Hoover is a master at writing scenes from dual perspectives. While music student Sydney is watching her neighbor Ridge play guitar on his balcony across the courtyard, Ridge is watching Sydney’s boyfriend, Hunter, secretly make out with her best friend on her balcony. The two begin a songwriting partnership that grows into something more once Sydney dumps Hunter and decides to crash with Ridge and his two roommates while she gets back on her feet. She finds out after the fact that Ridge already has a long-distance girlfriend, Maggie—and that he's deaf. Ridge’s deafness doesn’t impede their relationship or their music.

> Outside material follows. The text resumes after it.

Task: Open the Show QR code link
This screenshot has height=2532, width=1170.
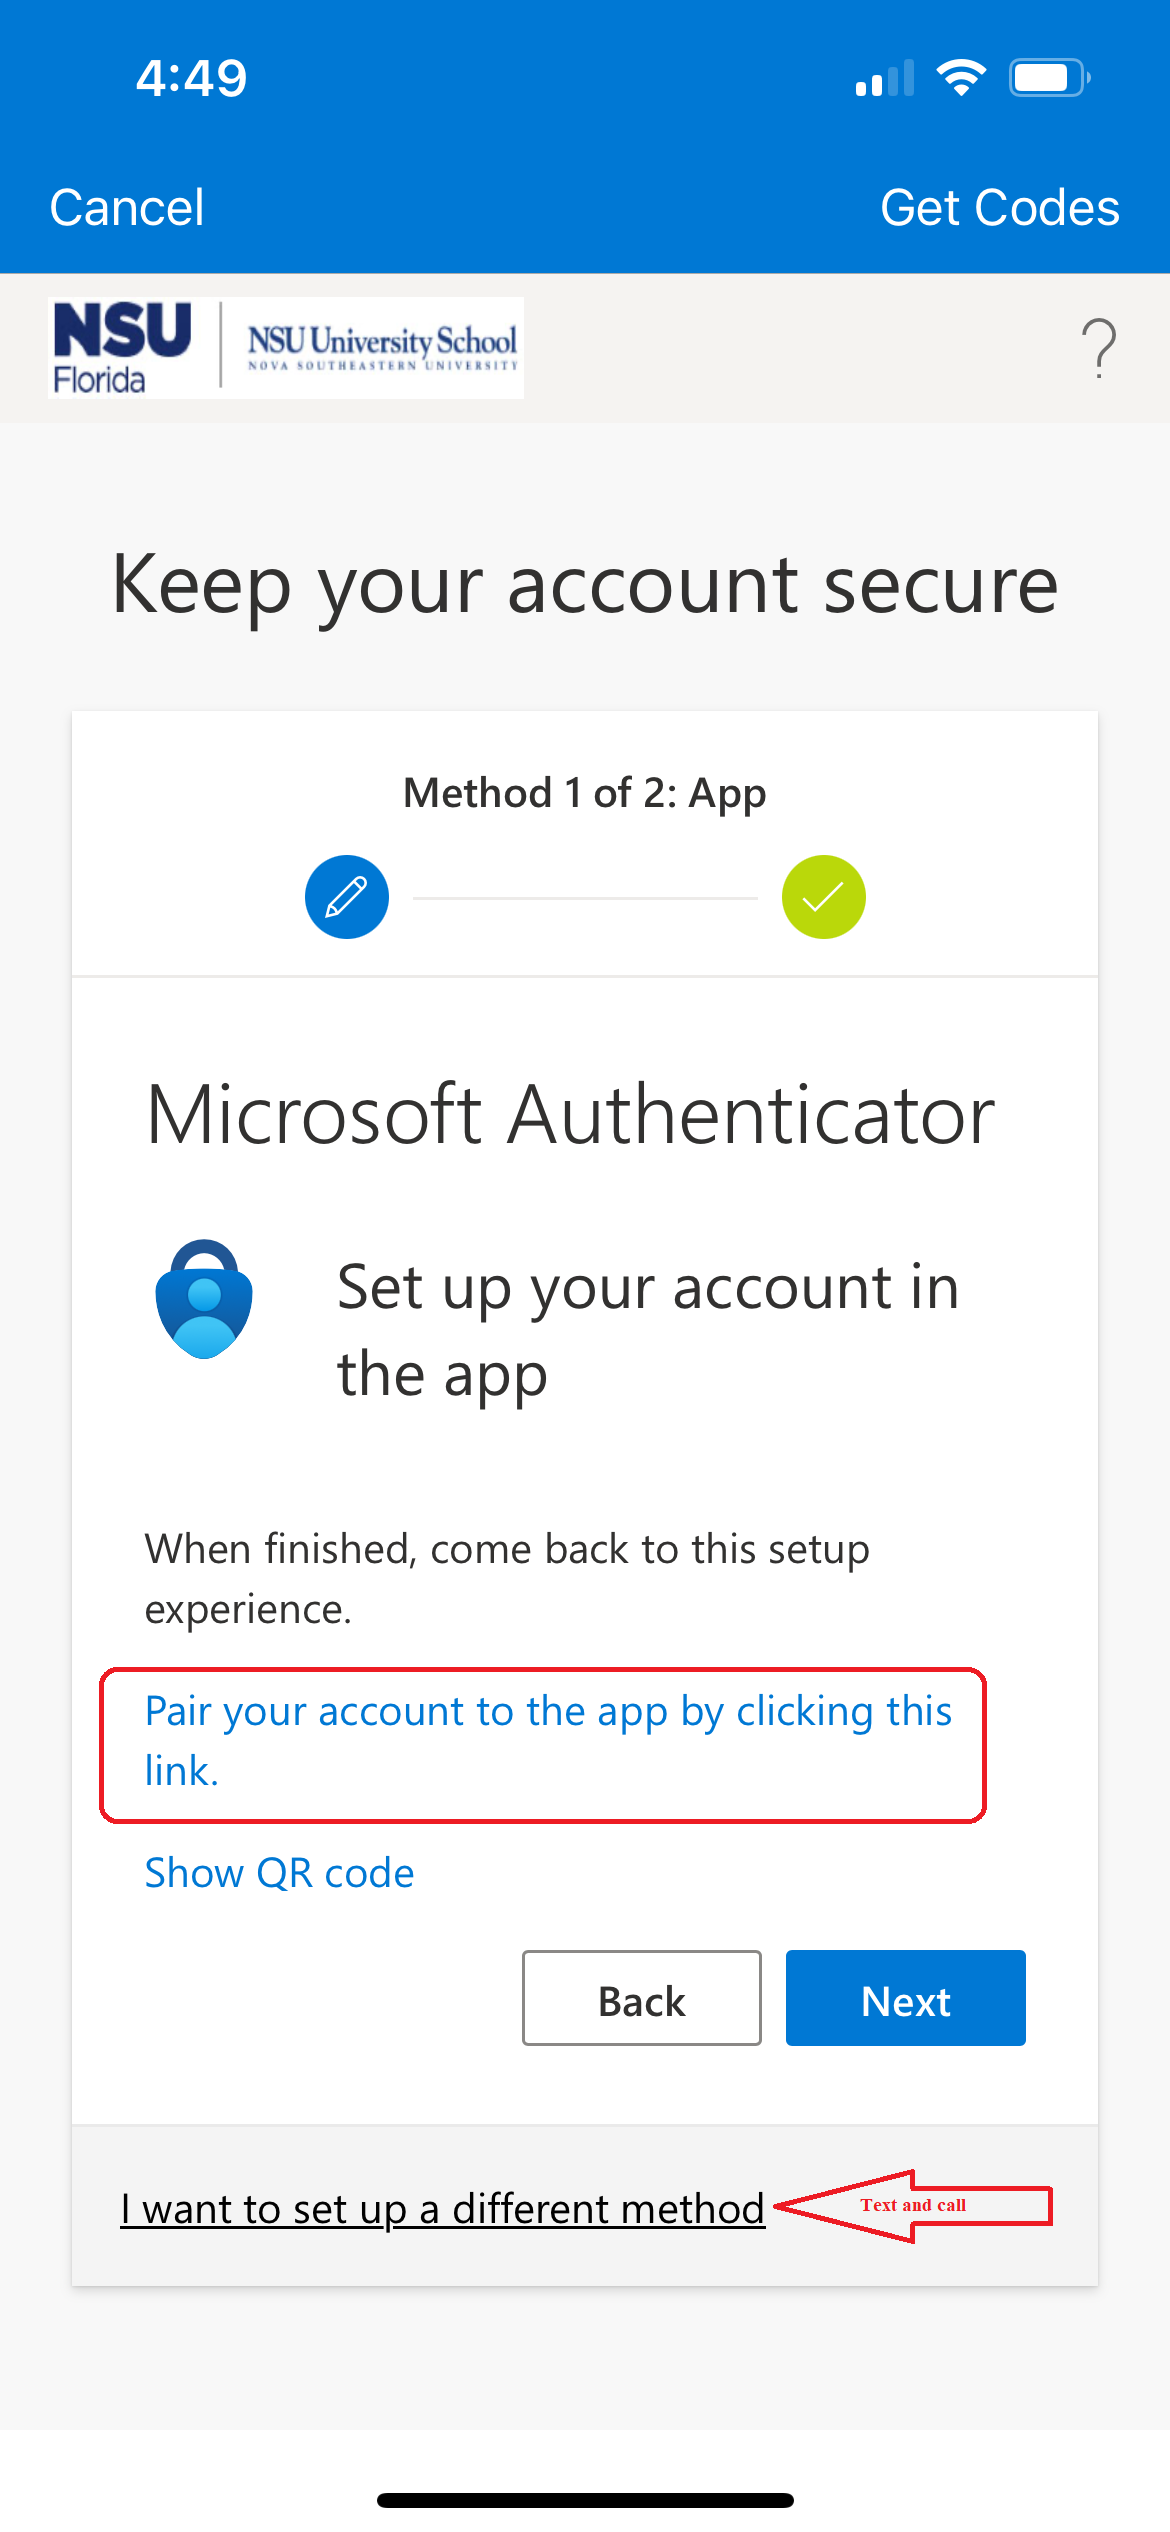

In fact, it creates opportunities for sexy nonverbal communication and witty text messages: Ridge tenderly washes off a message he wrote on Sydney’s hand in ink, and when Sydney adds a few too many e’s to the word “squee” in her text, Ridge replies, “If those letters really make up a sound, I am so, so glad I can’t hear it.” While they fight their mutual attraction, their hope that “maybe someday” they can be together playfully comes out in their music. Peterson’s eight original songs flesh out Sydney’s lyrics with a good mix of moody musical styles: “Living a Lie” has the drama of a Coldplay piano ballad, while the chorus of “Maybe Someday” marches to the rhythm of the Lumineers. But Ridge’s lingering feelings for Maggie cause heartache for all three of them. Independent Maggie never complains about Ridge’s friendship with Sydney, and it's hard to even want Ridge to leave Maggie when she reveals her devastating secret. But Ridge can’t hide his feelings for Sydney long—and they face their dilemma with refreshing emotional honesty. 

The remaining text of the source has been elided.